## Collected data

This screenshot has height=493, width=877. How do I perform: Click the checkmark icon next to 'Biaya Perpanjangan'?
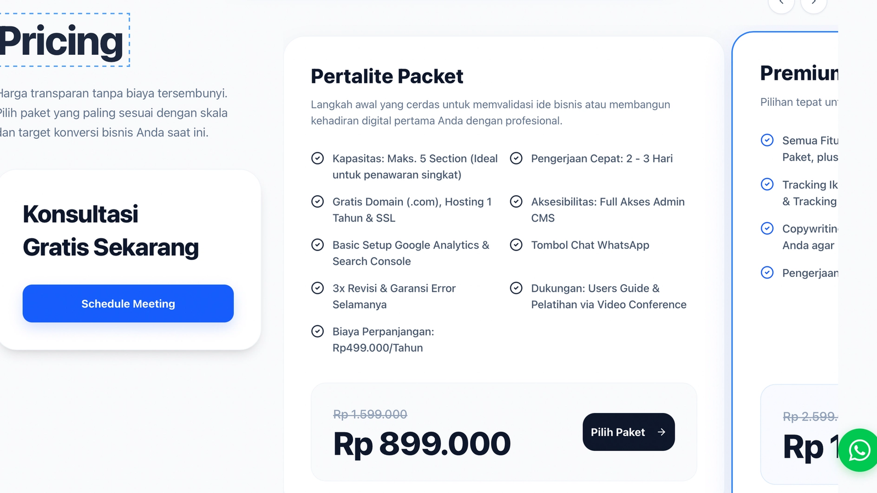point(318,331)
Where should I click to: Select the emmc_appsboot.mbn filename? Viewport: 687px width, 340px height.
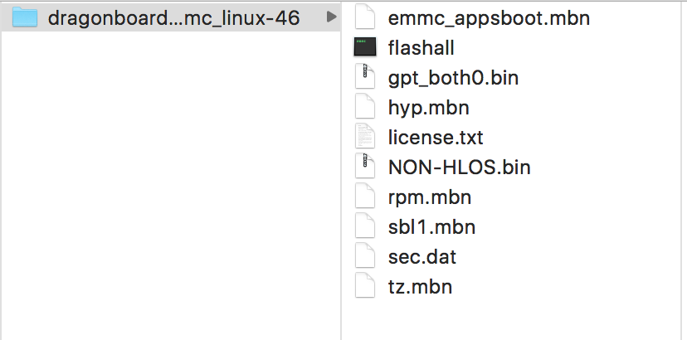pos(489,17)
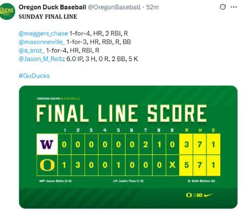
Task: Open the Oregon Duck Baseball display name
Action: pos(52,7)
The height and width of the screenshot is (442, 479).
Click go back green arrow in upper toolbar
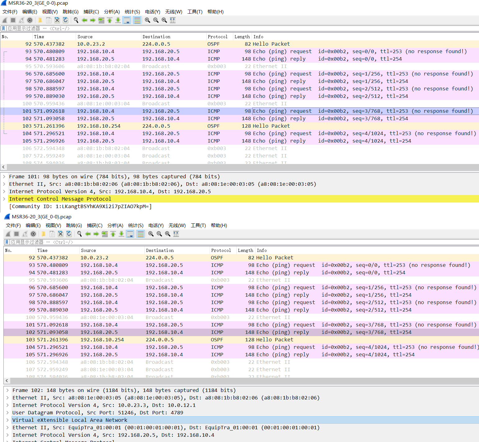[x=84, y=20]
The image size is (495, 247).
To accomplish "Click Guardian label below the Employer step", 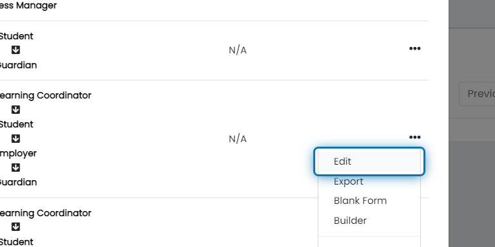I will (18, 183).
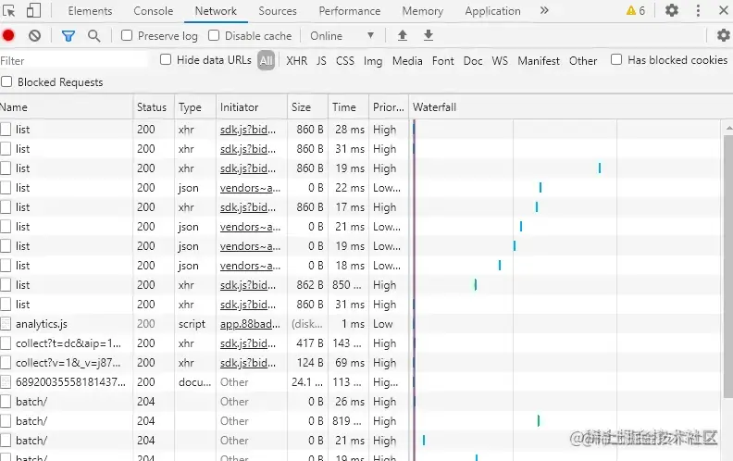Enable the Preserve log checkbox
The height and width of the screenshot is (461, 733).
point(127,35)
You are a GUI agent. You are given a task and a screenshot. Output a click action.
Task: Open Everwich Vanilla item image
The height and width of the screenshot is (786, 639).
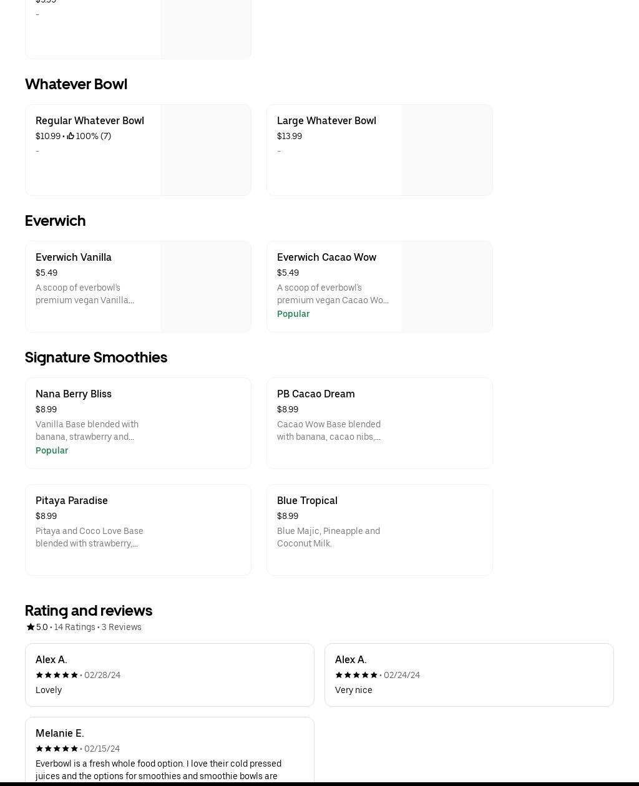(205, 286)
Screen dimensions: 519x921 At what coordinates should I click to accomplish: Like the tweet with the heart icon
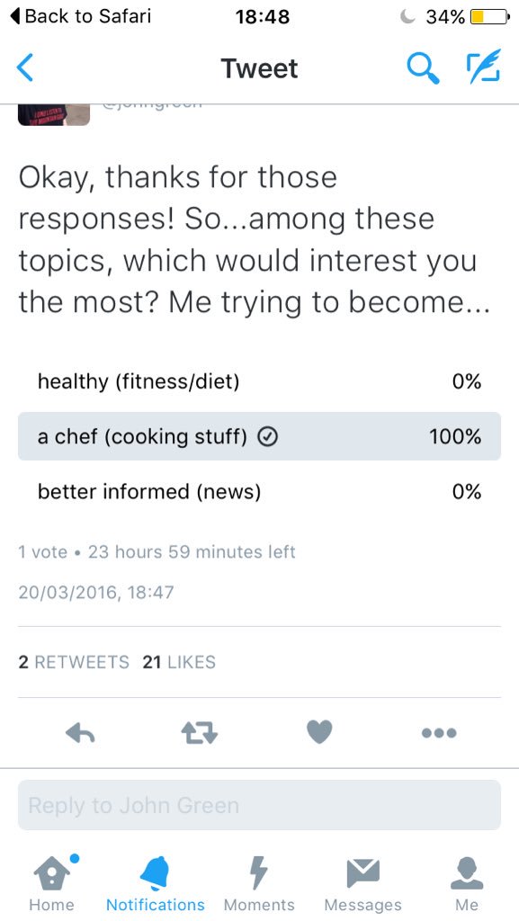320,732
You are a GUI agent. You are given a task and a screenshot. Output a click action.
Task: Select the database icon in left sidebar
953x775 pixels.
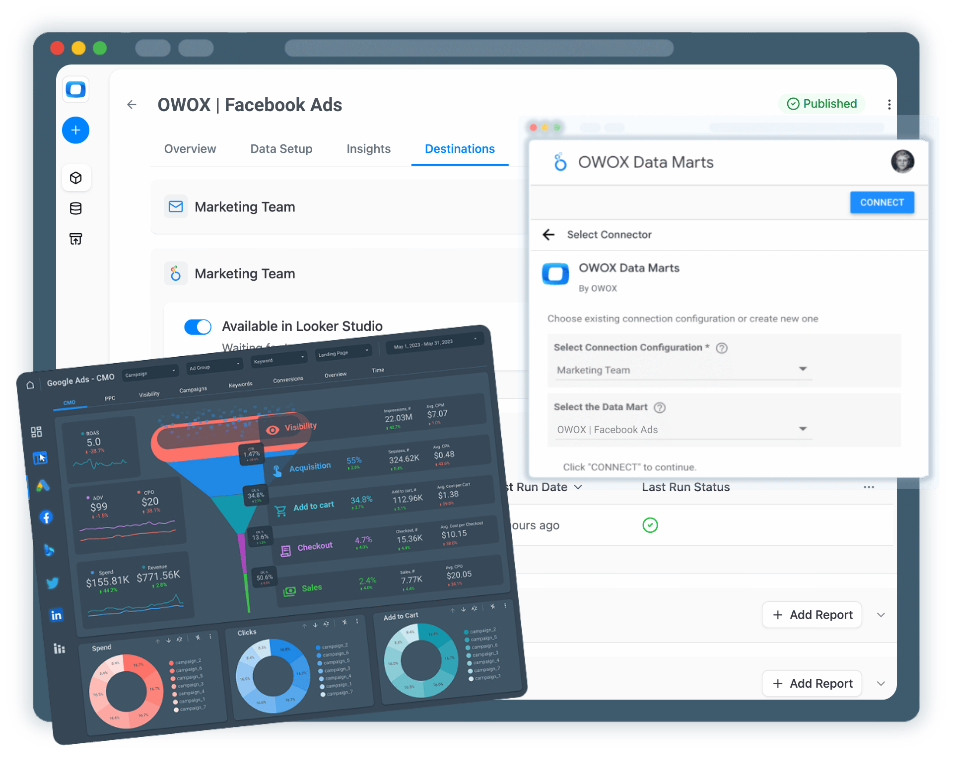[x=76, y=208]
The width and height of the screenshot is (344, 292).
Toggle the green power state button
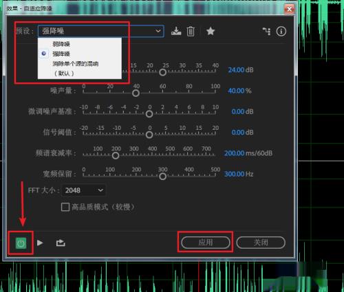[21, 243]
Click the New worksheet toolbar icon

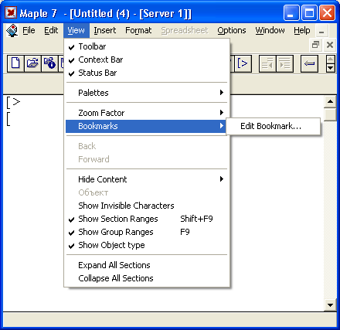(15, 63)
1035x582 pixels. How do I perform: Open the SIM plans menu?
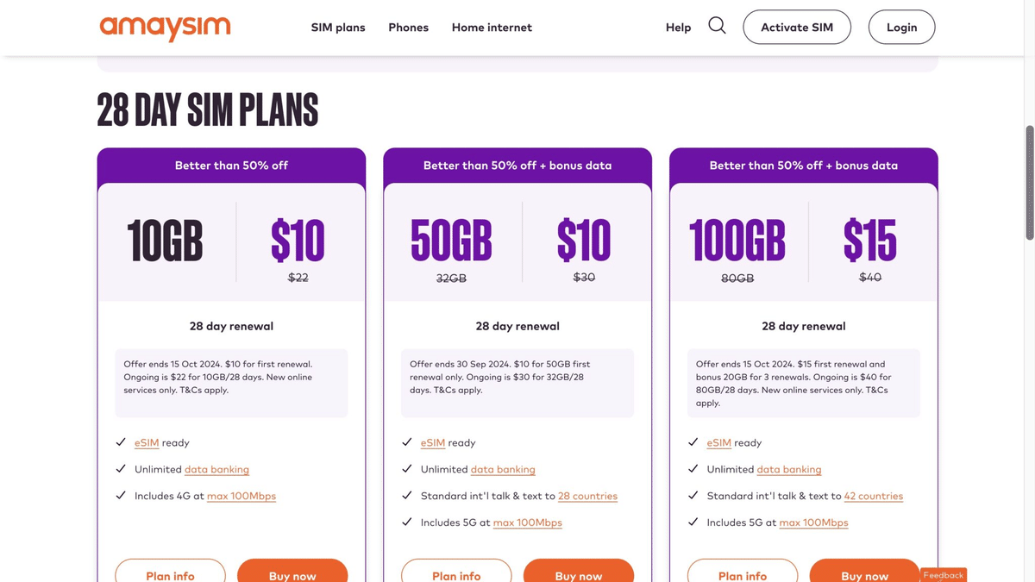[x=338, y=28]
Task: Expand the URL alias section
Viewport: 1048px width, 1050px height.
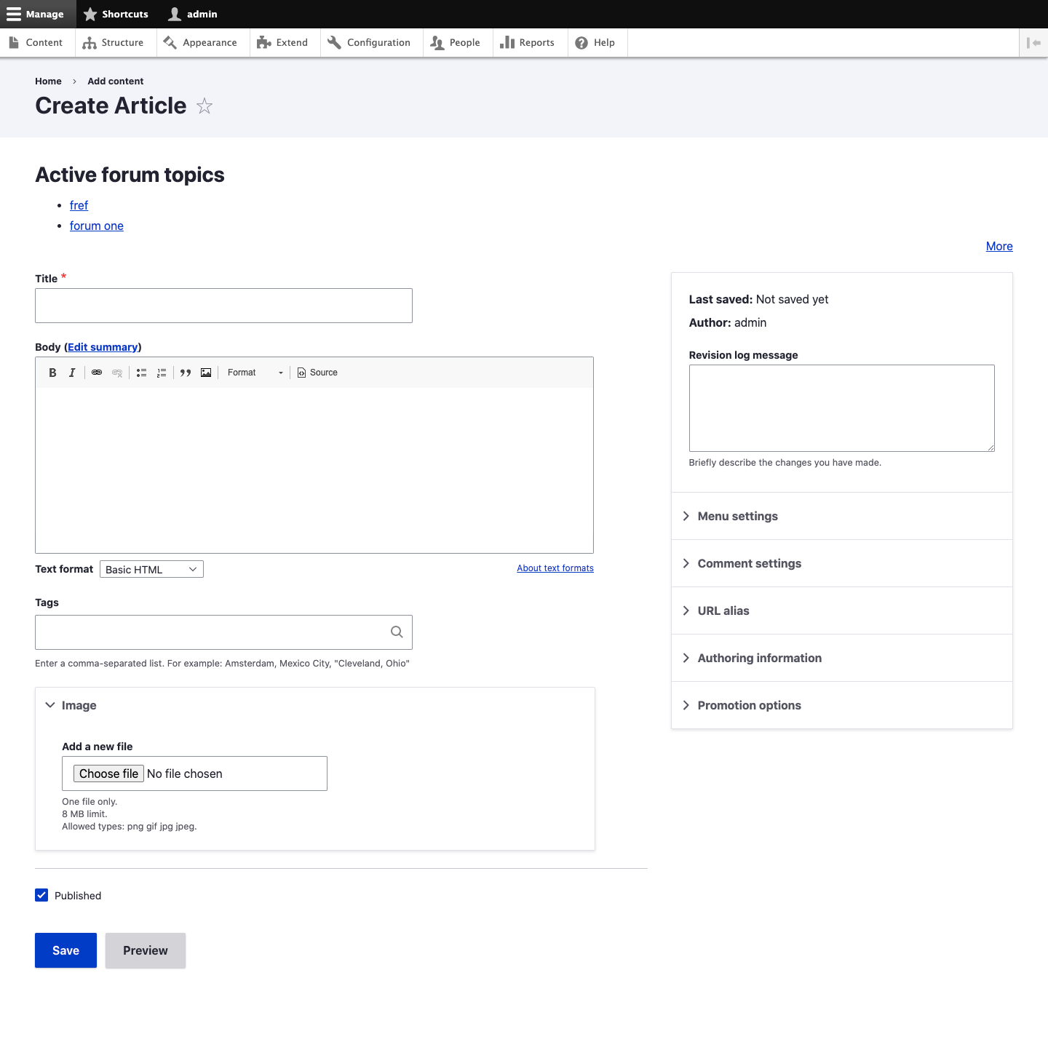Action: point(723,610)

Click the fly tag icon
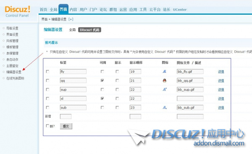[164, 72]
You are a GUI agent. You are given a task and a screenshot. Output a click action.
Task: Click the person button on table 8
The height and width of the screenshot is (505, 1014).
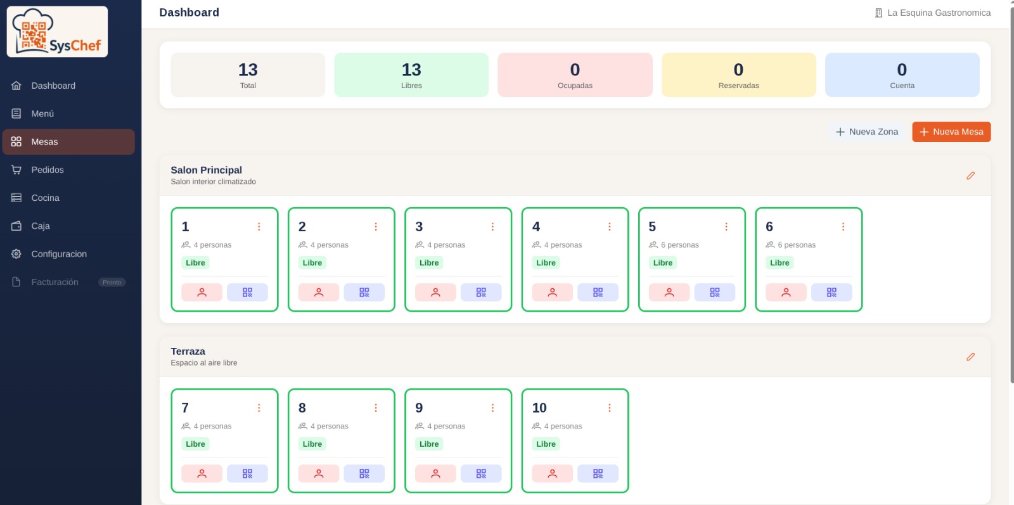[x=319, y=473]
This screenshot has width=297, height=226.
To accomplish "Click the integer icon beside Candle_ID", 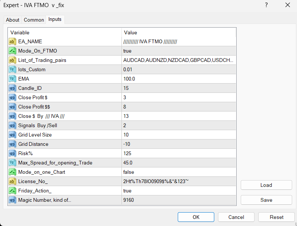I will (x=12, y=88).
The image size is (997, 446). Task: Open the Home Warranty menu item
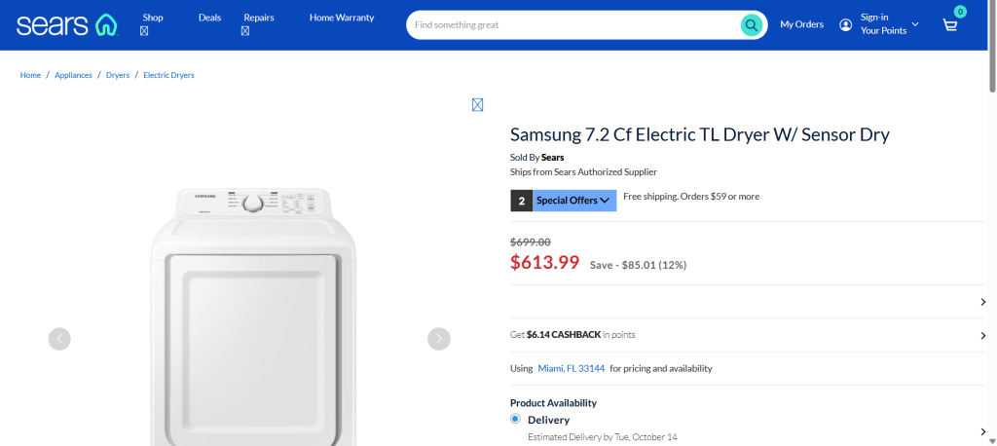341,18
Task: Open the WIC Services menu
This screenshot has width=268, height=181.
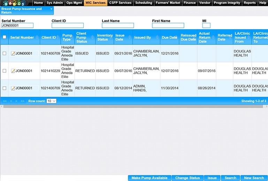Action: 95,3
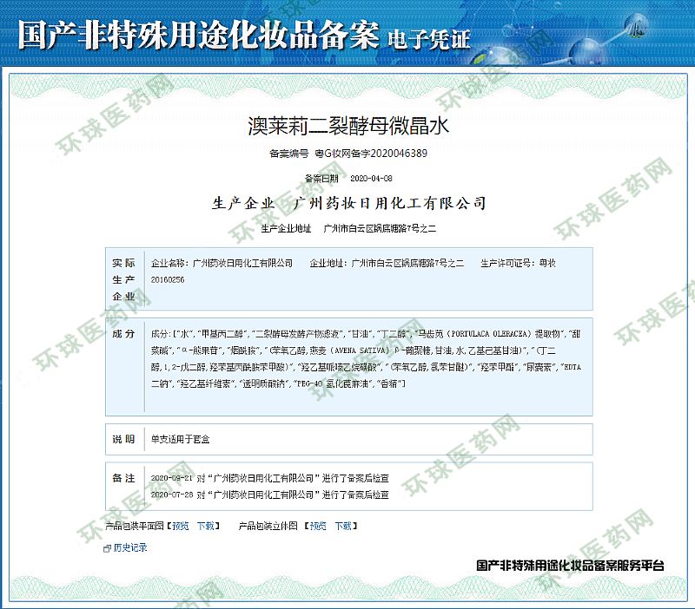Click the 2020-07-28 inspection remark entry

click(x=269, y=494)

## JOB
Retype the records from their beginning through the line containing "Action: pos(52,7)", reproducing every line without alteration and omitting the pictures.

## FINAL ANSWER
This screenshot has height=493, width=877. How do I perform: Click the checkmark icon next to 'Biaya Perpanjangan'?
point(318,331)
Where should I click to: Select the emmc_appsboot.mbn filename? Viewport: 687px width, 340px height.
pos(489,17)
Task: Open the Oregon Duck Baseball display name
Action: pos(52,7)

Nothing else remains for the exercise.